What is Prime Conforming
Prime conforming is a sector of mortgage lending made up of loans to borrowers who are considered to be of a high credit quality.
BREAKING DOWN Prime Conforming
Prime conforming situations involve loans where the dollar amount of the mortgage is equal to or less than the conforming loan limits set by the Office of Federal Housing Enterprise Oversight (OFHEO).
Most prime conforming mortgages are considered conventional mortgages. A mortgage can be prime and below the conforming loan limits, but it will be considered non-conforming if it has certain characteristics, such as a negative amortization feature.
Since the borrowers who qualify for these loans are deemed to have “prime credit,” they are viewed to be a very low risk for lenders. As a result, lenders tend to offer the best rates and terms for these loans. The rates for these loans tend to be lower than average. In fact, prime conforming mortgages offer the lowest interest rates available to borrowers, except for the teaser rates that might be available on non-conforming mortgage products.
Prime Conforming Loan Characteristics
Prime conforming loans are a specific kind of mortgages that meet a combination of necessary characteristics.
The prime part of the term refers to the prime credit of the borrowers, while conforming refers to the fact that these loans meet, or conform to, guidelines set by Fannie Mae and Freddie Mac, government-backed entities that package and sell mortgage loans. Conforming loans must be under a certain amount. As of 2018, that maximum amount is $679,650 but that upper limit only applies to certain high-cost areas of the United States. For the majority of the country, this limit for conforming loans is considerably less.
By contrast, a non-conforming loan is above the dollar amount limit for conforming loans. Non-conforming loans are sometimes also referred to as jumbo loans. Loans that don’t meet the standard criteria for a typical conforming loan in some way may also be categorized as a non-conforming loan.

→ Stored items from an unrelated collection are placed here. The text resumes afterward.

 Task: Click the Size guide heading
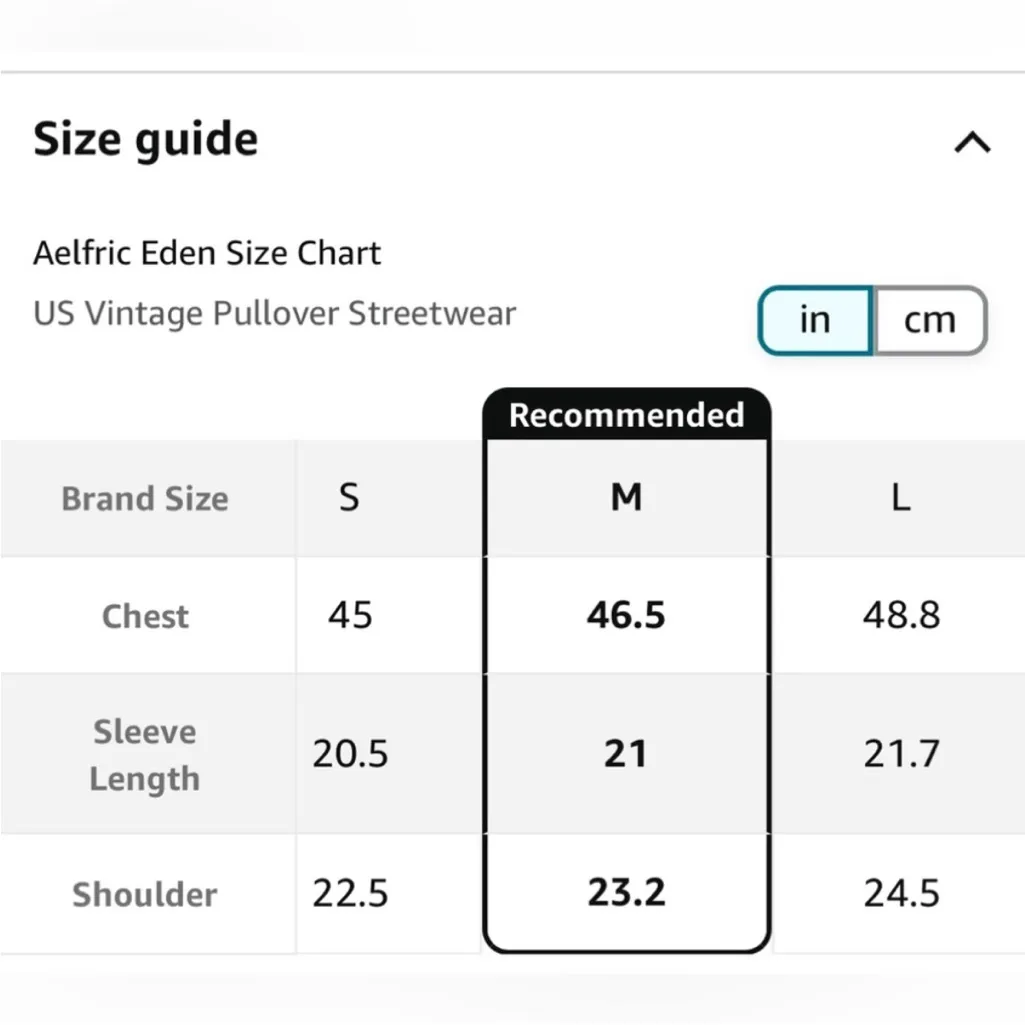coord(146,139)
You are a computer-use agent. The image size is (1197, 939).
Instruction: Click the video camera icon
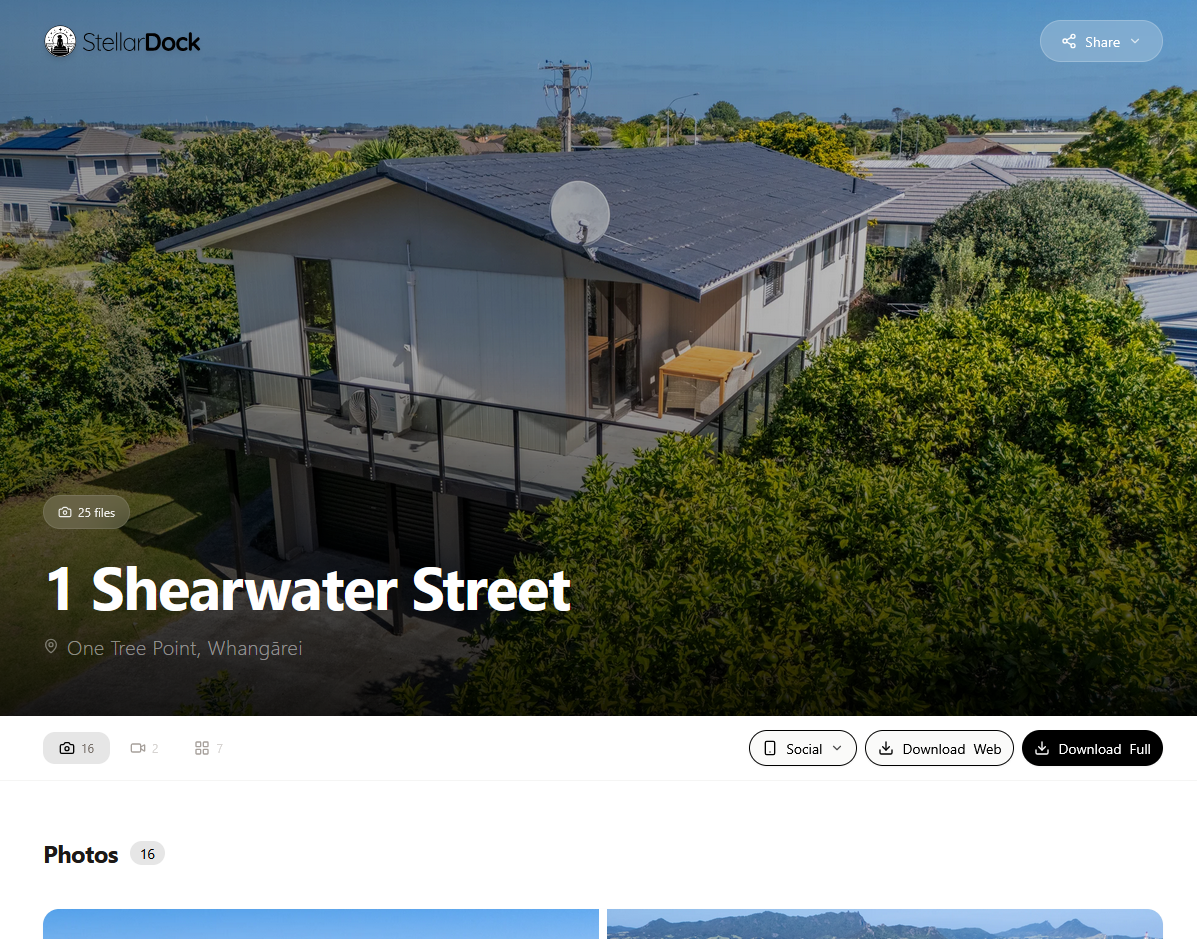tap(137, 748)
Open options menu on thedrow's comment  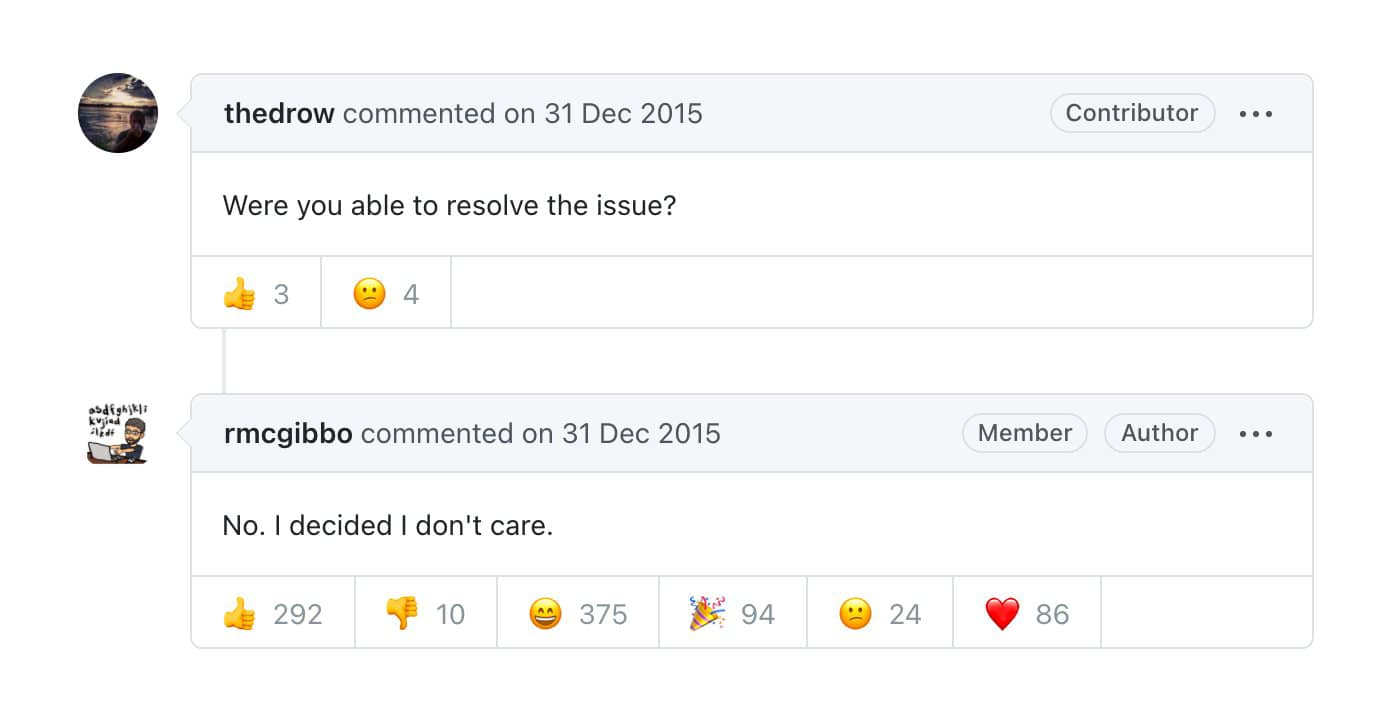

A conforming loan has some benefits for borrowers. These loans are often easier to get and have lower interest rates, and may have more flexibility as far as the qualification criteria required by the lender to get approval. A non-conforming loan, on the other hand, presents more of a risk for lenders. As a result, they often impose tougher terms, such as a higher interest rate and a larger required down payment. Borrowers also usually need to have excellent credit to qualify for a non-conforming loan.